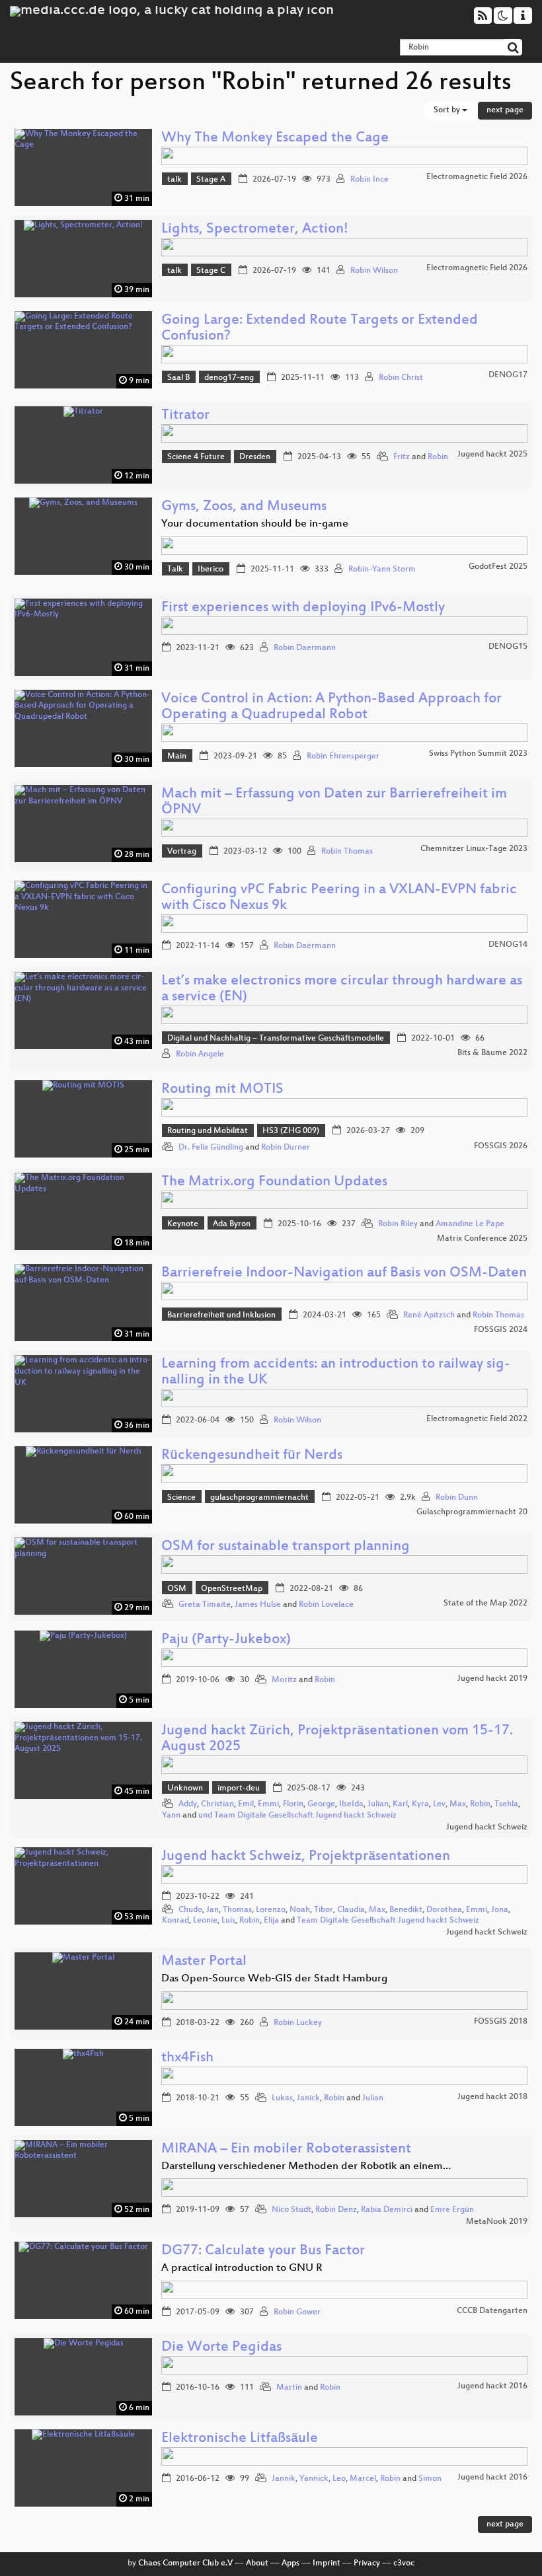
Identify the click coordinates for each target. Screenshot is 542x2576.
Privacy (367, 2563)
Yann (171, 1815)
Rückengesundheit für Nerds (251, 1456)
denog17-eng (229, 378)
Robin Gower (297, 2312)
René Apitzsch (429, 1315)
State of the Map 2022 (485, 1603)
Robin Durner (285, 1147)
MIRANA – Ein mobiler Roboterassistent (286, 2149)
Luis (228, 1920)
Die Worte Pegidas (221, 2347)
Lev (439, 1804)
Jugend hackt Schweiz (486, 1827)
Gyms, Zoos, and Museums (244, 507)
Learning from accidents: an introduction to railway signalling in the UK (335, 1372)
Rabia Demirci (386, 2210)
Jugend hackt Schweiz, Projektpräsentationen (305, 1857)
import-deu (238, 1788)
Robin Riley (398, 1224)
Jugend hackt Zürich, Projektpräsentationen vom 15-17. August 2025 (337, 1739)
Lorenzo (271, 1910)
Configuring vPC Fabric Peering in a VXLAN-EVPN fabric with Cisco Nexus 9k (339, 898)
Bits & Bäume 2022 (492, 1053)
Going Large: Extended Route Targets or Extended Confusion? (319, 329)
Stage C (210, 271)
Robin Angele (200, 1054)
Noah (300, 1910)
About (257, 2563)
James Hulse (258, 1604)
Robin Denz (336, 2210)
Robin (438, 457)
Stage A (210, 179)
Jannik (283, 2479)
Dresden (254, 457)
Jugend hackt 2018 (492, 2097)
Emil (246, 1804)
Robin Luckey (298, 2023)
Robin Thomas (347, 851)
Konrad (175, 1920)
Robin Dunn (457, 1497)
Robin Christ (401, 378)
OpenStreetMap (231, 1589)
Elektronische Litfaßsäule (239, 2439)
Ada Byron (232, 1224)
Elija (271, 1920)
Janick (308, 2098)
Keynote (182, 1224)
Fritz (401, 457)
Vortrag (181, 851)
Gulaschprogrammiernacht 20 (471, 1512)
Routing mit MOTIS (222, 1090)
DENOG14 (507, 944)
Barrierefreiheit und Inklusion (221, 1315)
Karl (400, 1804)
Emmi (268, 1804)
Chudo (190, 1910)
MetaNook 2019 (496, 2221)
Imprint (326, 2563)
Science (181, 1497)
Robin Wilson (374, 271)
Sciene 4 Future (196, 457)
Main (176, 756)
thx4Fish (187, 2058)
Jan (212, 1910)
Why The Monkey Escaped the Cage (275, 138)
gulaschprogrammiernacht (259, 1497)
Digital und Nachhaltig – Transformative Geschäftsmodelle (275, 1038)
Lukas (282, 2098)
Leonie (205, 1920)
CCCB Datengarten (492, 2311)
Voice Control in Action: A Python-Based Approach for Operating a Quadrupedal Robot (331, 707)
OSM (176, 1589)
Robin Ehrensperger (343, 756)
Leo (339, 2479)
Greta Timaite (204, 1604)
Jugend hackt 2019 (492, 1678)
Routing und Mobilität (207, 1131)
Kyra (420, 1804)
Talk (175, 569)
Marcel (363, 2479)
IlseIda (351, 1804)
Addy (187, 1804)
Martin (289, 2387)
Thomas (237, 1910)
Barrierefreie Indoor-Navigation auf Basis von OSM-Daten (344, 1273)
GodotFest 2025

_ _ _ _

→ Work instruction
Give the number of lines in the listing above that contain "hackt", and nothing else.

→ Answer to the exercise
5